Negative attitudes also had a varied origin. The degree of physical invasiveness was a major theme, whether participants worried about having an electrode implanted in their brain with DBS or undergoing general anesthesia with ECT. This perceived invasiveness seemed to be related to the fear and total rejection of PEIs among some participants.

In addition to technological features, negative attitudes toward ECT in particular seemed to be a deeply rooted response to inaccurate and sensationalistic media portrayals of the therapy. Similar to other studies [26, 38, 39], several participants specifically mentioned the movie One Flew over the Cuckoo’s Nest, in which hospital staff deliver ECT to the protagonist R. P. McMurphy as a means to control him. These participants viewed ECT as scary or traumatic; at least some patients even thought that the treatment was no longer available.
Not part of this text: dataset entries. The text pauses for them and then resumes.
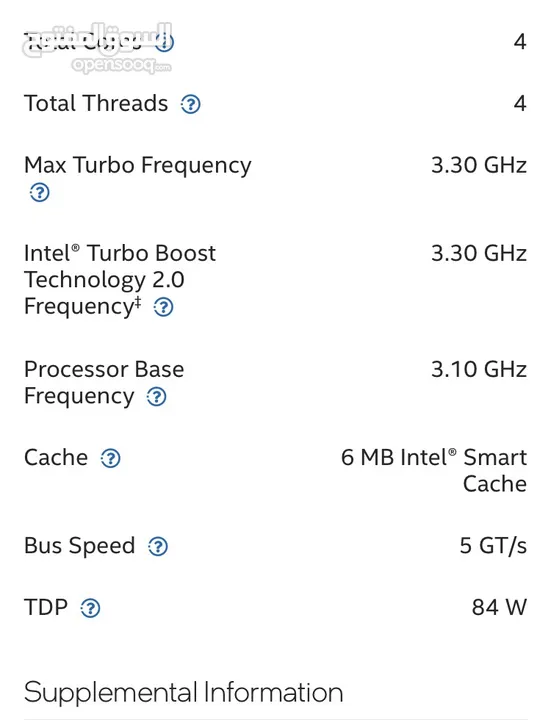Image resolution: width=551 pixels, height=720 pixels.
Task: Click the Cache label text
Action: coord(56,457)
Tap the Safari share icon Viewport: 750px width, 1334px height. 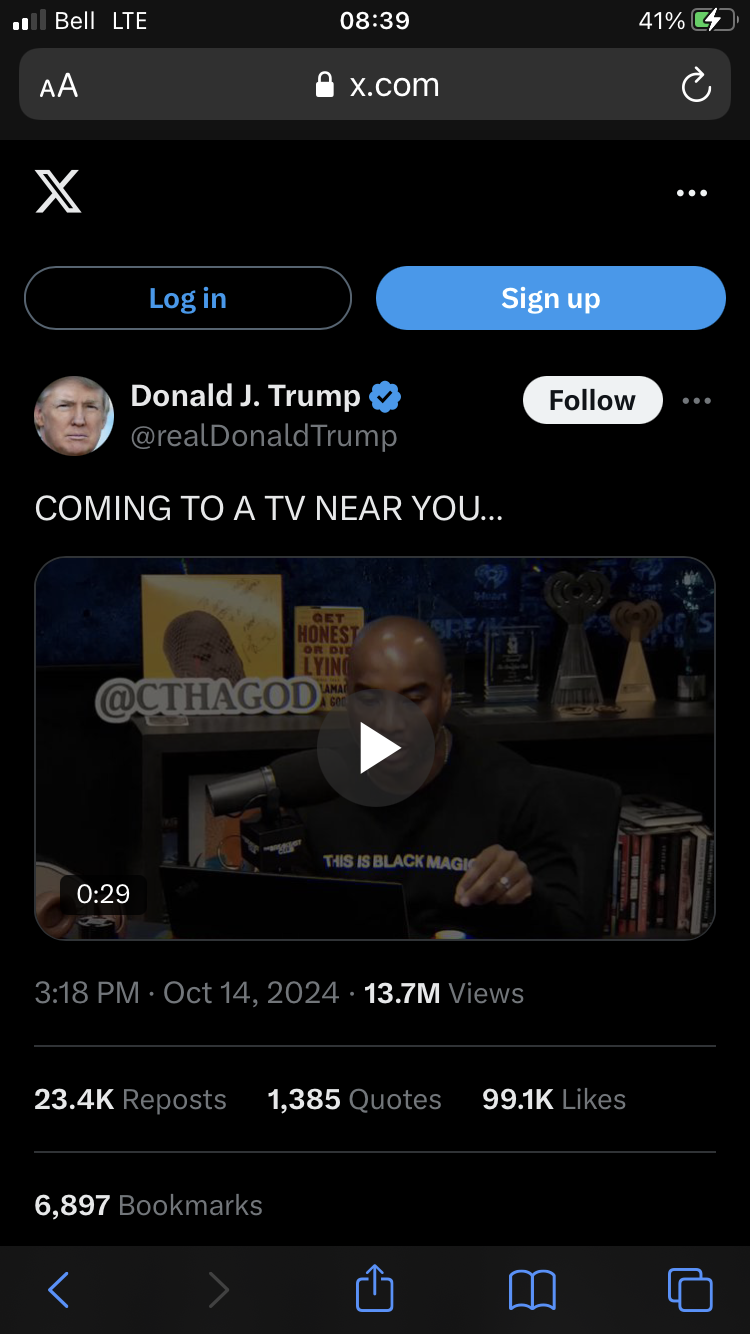375,1288
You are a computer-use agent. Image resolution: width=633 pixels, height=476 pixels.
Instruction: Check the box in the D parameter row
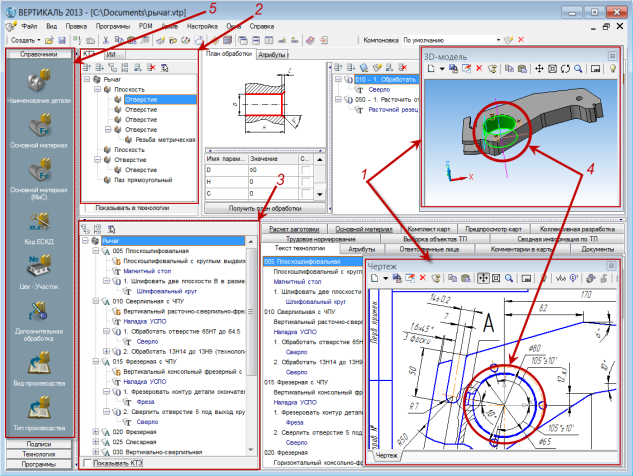(306, 171)
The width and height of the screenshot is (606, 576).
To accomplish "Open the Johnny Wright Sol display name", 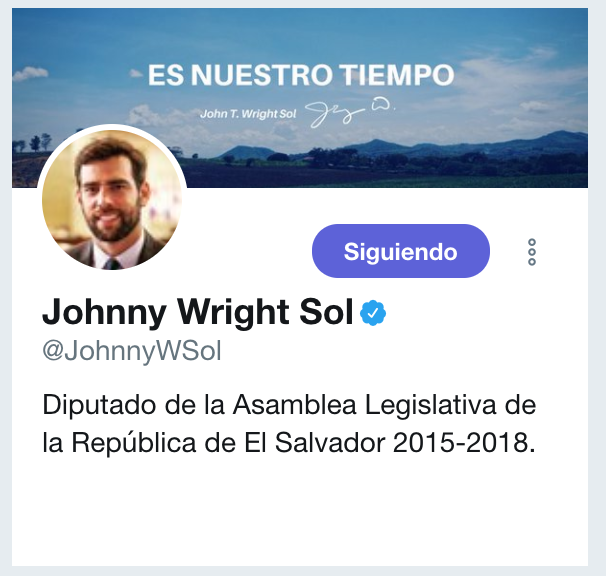I will (x=197, y=313).
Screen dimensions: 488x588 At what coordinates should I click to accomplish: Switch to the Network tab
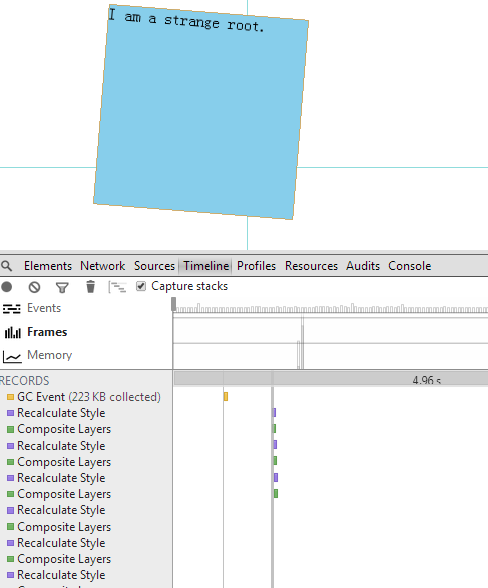102,266
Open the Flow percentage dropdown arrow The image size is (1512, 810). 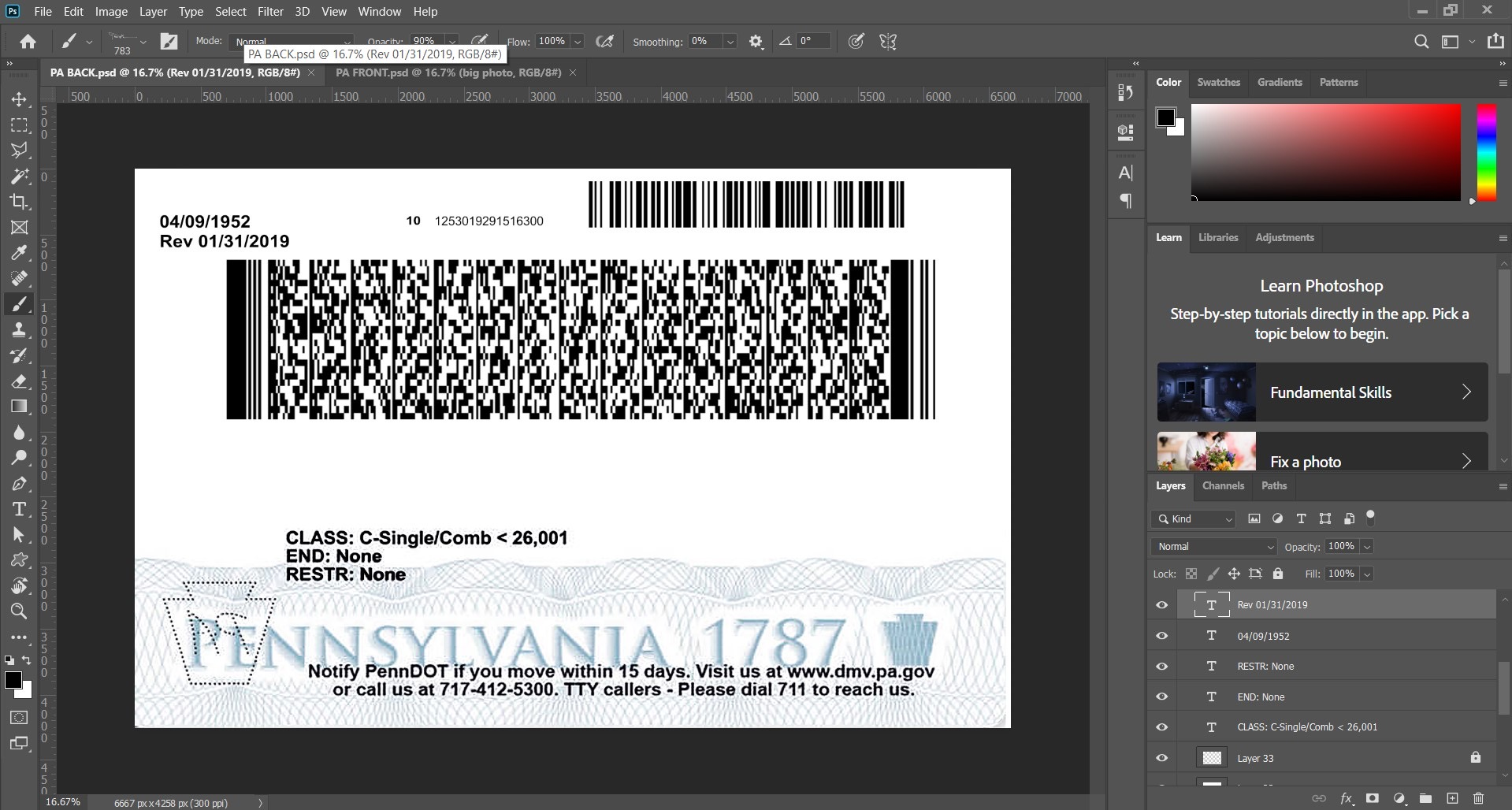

Negative attitudes toward ECT also seemed to reflect participants’ perceived history of the therapy. ECT has been controversial since its inception [51, 52], with much public fear due not only from prejudice but also from societal memories of ECT and other biological psychiatric interventions used for social control [25, 53]. Because of this history, contemporary proponents of ECT have tended to emphasize that the technology has been further developed and improved and that the abuses were in the distant past [54].

These results highlight the need for further research into what shapes attitudes toward PEIs among both patients and the general public—as well as among other stakeholders like caregivers and psychiatrists themselves. Such future research may build upon insights from this and other studies to more systematically investigate different stakeholders’ views about PEIs with a larger, nationally representative sample.

These results also suggest an opportunity gap for psychiatrists and other mental health practitioners to continue accurately educating members of the general public as well as potential and existing patients about the merits and risks of PEIs. At the very least, psychiatrists’ efforts may be beneficial if they effectively counter or debunk the ongoing negative influence of inaccurate or biased portrayals of ECT in the media and within our culture more broadly. Indeed, existing evidence suggests that patients receiving some education about ECT more positively perceive the therapy and are more willing to receive it [55].

Limitations

Participants in this study self-selected to be interviewed, all lived in Mid-Michigan, and most had relatively high levels of education. As such, we caution against inferring generalizability of our results to depressed patients or the general public more broadly. At the same time, qualitative interviews are valuable for exploring participants’ thought processes and achieving greater understanding of their views. We were not able to ask each participant about all of the PEIs because of time constraints. Another factor that limited the comparability across participants was our use of semi-structured interviews. While we asked all participants the same set of core questions, their rich responses often were elicited from follow-up and probing questions.